Face Classification Stream: Uses GoogLeNet (Inception V3) fine-tuned to classify whether a face is tampered or authentic. The network learns high-level tampering artifacts such as stitching artifacts near boundaries, unnatural edges around lips, and blurring effects. Input faces are resized to 299×299.

Patch Triplet Stream: Extracts steganalysis features (CFA-aware features capturing local noise residuals) from image patches and refines them using a triplet loss network. The triplet loss ensures patches from the same image cluster close together in embedding space while patches from different images are far apart. This forces the network to learn camera and noise characteristics. For a test image, patches are extracted using a sliding window (128×128 patch, 64-pixel stride). An SVM is trained on-the-fly for each test image to classify patches as tampered (from a different image) or authentic (from the same image).

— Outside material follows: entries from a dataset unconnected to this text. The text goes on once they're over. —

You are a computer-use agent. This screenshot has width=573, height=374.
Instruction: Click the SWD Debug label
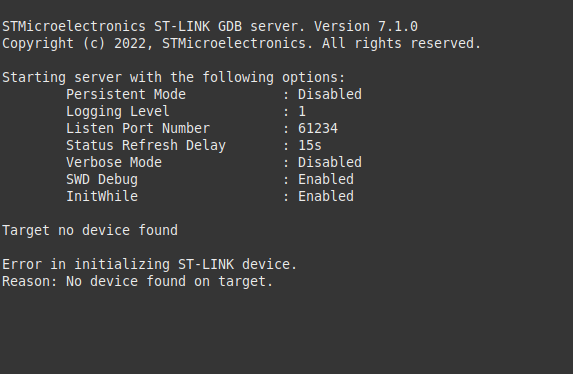point(102,180)
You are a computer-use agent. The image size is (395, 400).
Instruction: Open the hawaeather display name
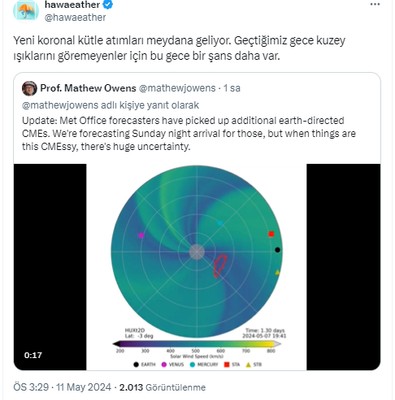coord(72,4)
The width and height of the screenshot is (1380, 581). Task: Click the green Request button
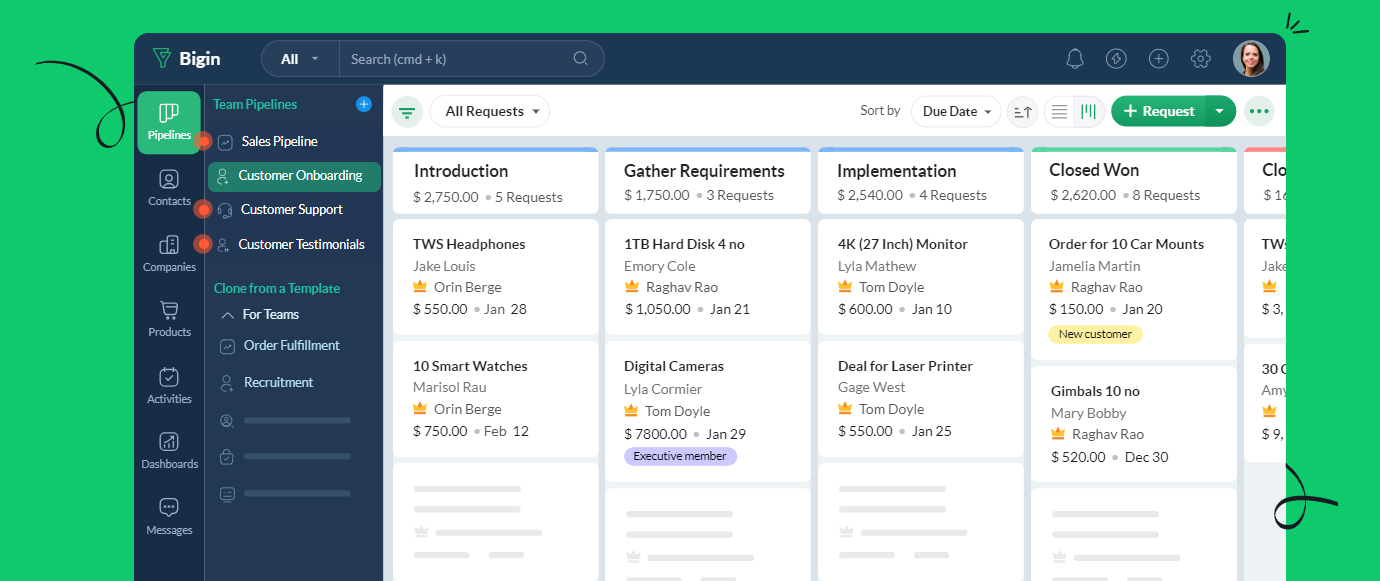pos(1158,111)
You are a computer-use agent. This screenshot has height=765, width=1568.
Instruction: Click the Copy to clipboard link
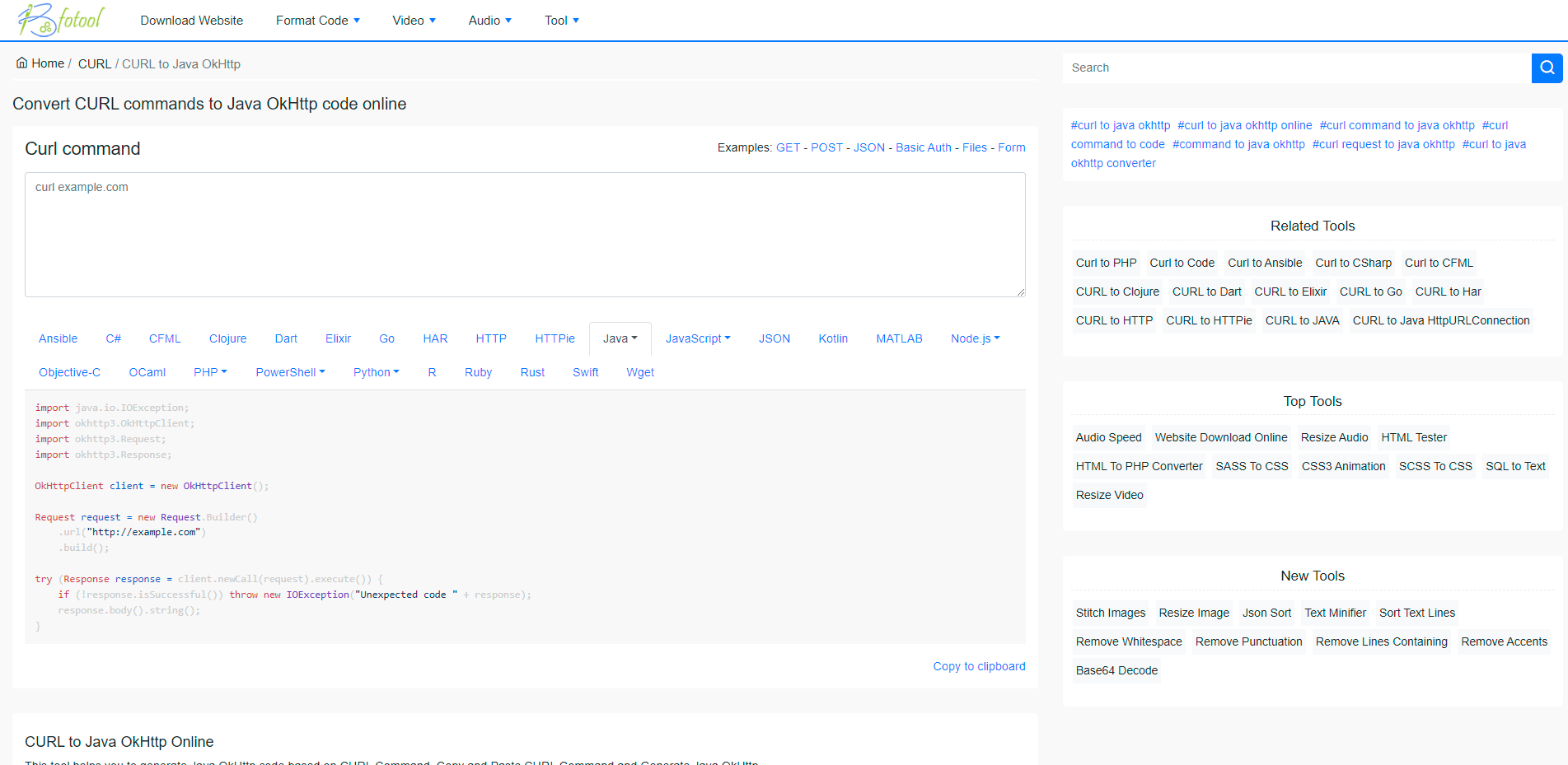(x=979, y=666)

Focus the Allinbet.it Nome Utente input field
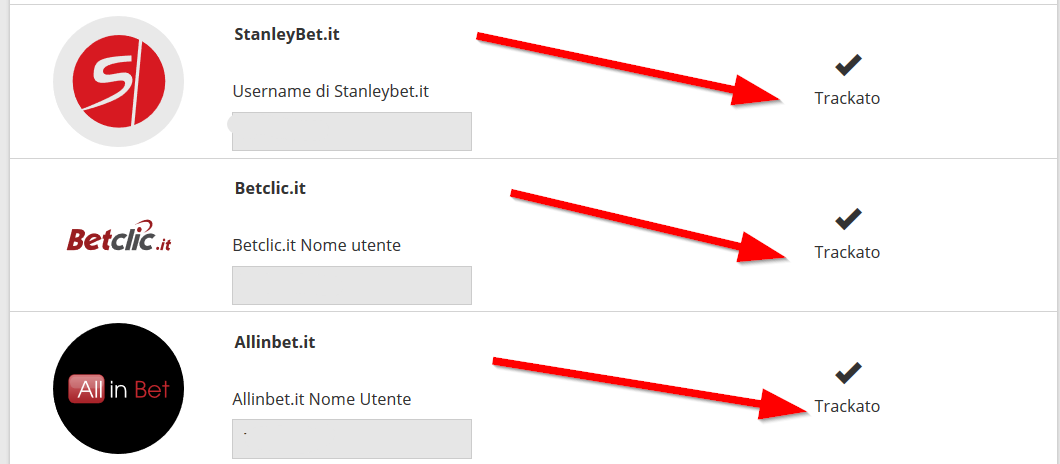pos(352,439)
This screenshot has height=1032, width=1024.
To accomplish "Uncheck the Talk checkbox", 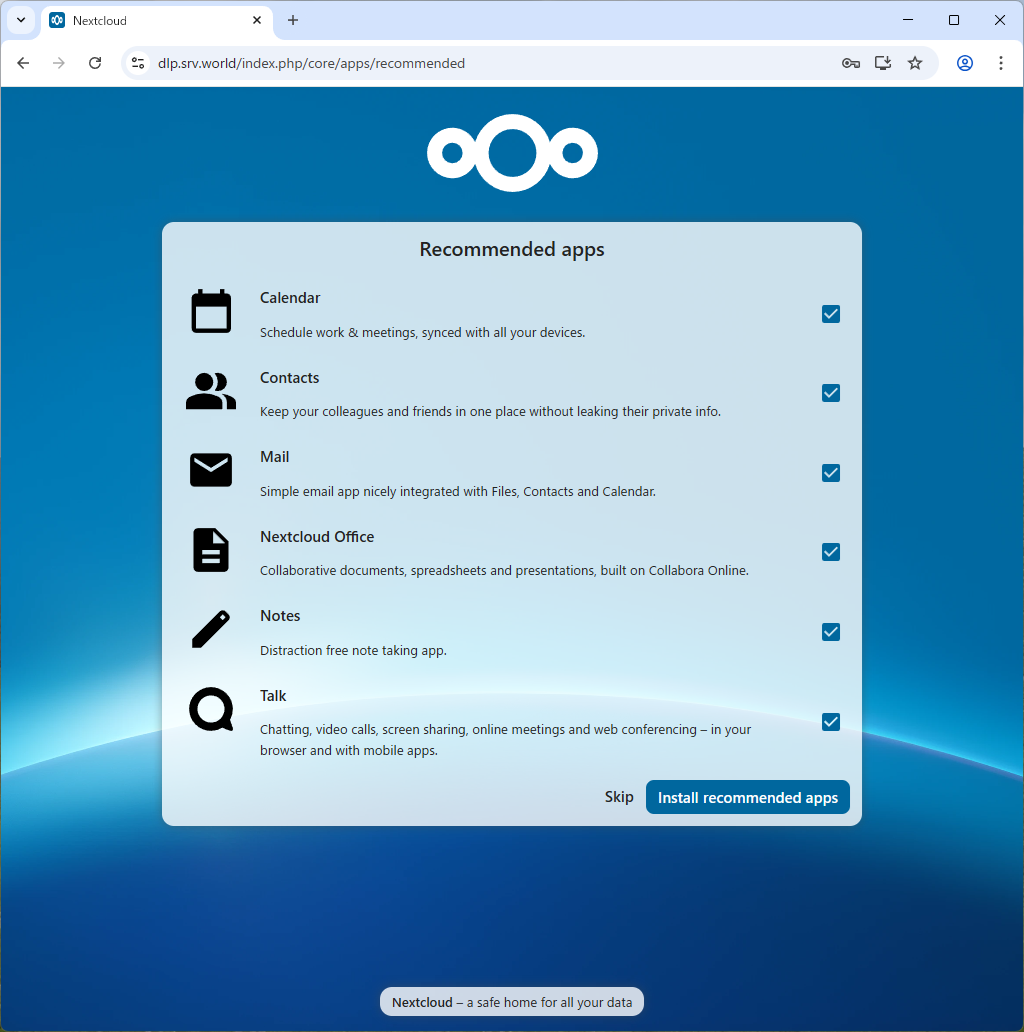I will 830,722.
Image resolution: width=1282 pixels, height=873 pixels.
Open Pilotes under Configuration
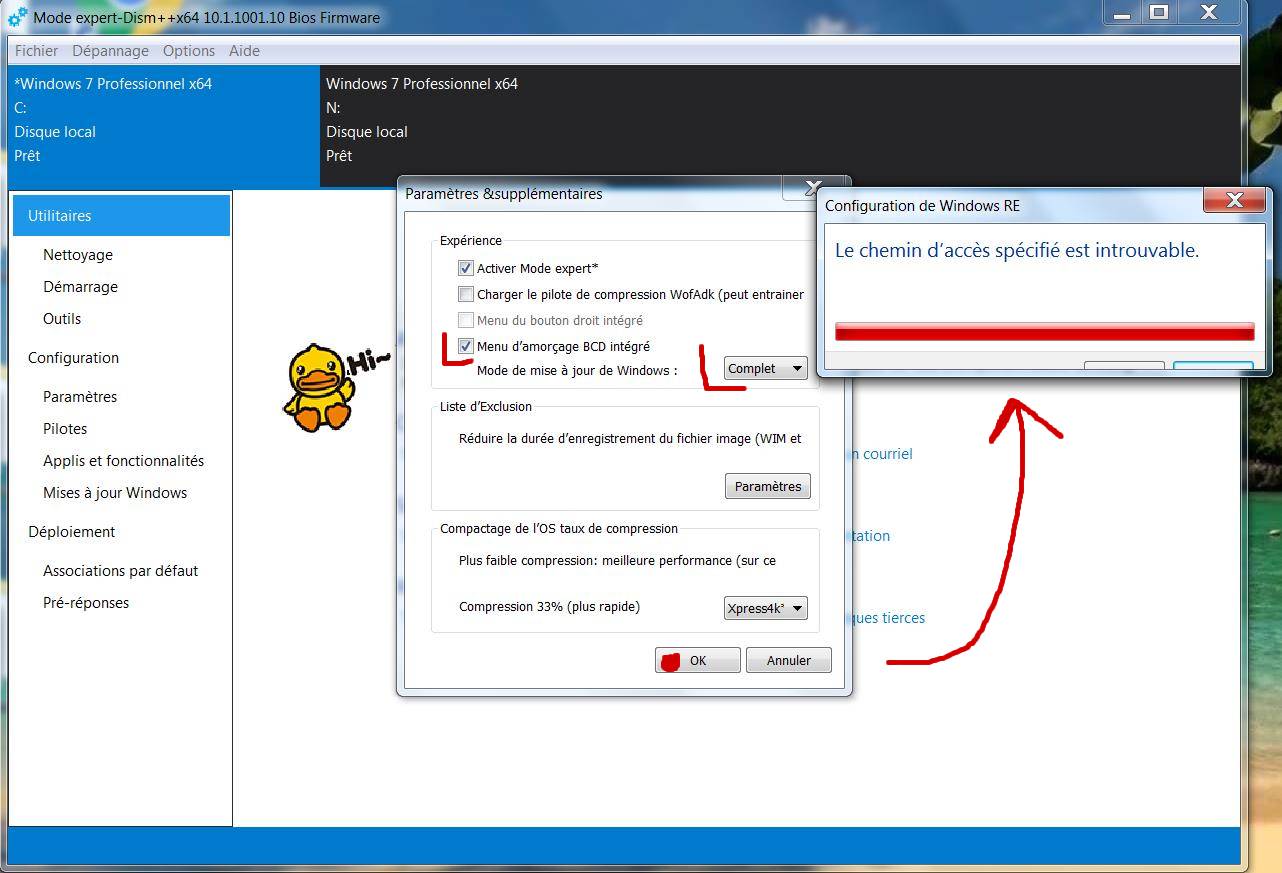coord(65,428)
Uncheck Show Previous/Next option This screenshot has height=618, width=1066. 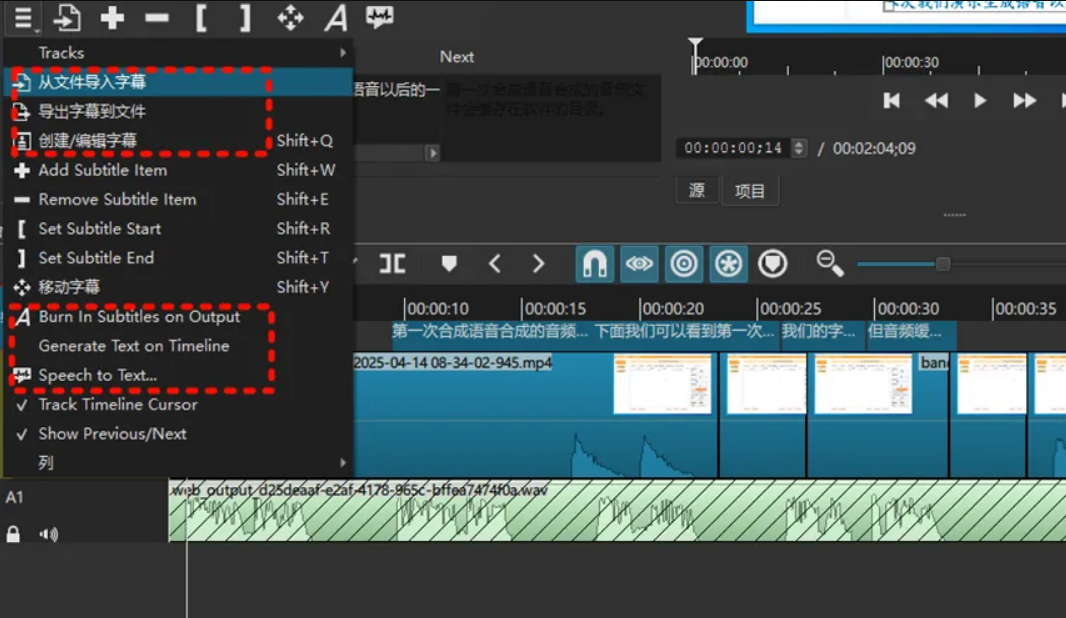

Fusion: Final tampering score combines GoogLeNet classification output F(q) with averaged SVM patch scores weighted by balance factor λ.

Results

Evaluated on SwapMe test set using cross-training protocol (train on FaceSwap, test on SwapMe to avoid learning algorithm-specific artifacts):

  • Two-stream network: AUC 0.927
  • Face classification stream alone: AUC 0.854
  • Patch triplet stream alone: AUC 0.875
  • Steganalysis features + SVM baseline: AUC 0.794
  • CFA pattern method: AUC 0.618
  • IDC (DCT-based): AUC 0.543

The two-stream approach significantly outperforms prior methods, demonstrating the value of combining complementary detection signals. The method successfully detects tampering even when post-processing (resizing, boundary blurring, blending) is applied.

Connections

Notes

Strengths: The two-stream approach is well-motivated—combining visual artifacts (high-level) with noise residuals (low-level) provides robustness. The cross-algorithm training/testing protocol is sound for avoiding overfitting to specific face-swapping techniques. Visualization of Class Activation Maps clearly shows the network learns meaningful tampering artifacts. The SwapMe/FaceSwap dataset addresses limitations of prior datasets by focusing specifically on face regions with realistic post-processing.

Limitations: Method struggles with small faces (< 50×50 pixels) due to upsampling loss in the classification stream and patch size constraints in the triplet stream. The triplet network requires steganalysis feature extraction, which adds computational cost; end-to-end learning could be more efficient. Evaluation is limited to the authors' SwapMe/FaceSwap dataset; generalization to other tampering techniques or in-the-wild scenarios is unclear. The SVM is trained per-image at test time, which is computationally expensive at deployment.

Relevance to fake news: Face tampering and deepfakes are important vectors for creating misleading content. While this paper focuses on technical detection rather than misinformation dynamics, it contributes methods for forensic analysis of manipulated media that could be misused in disinformation campaigns.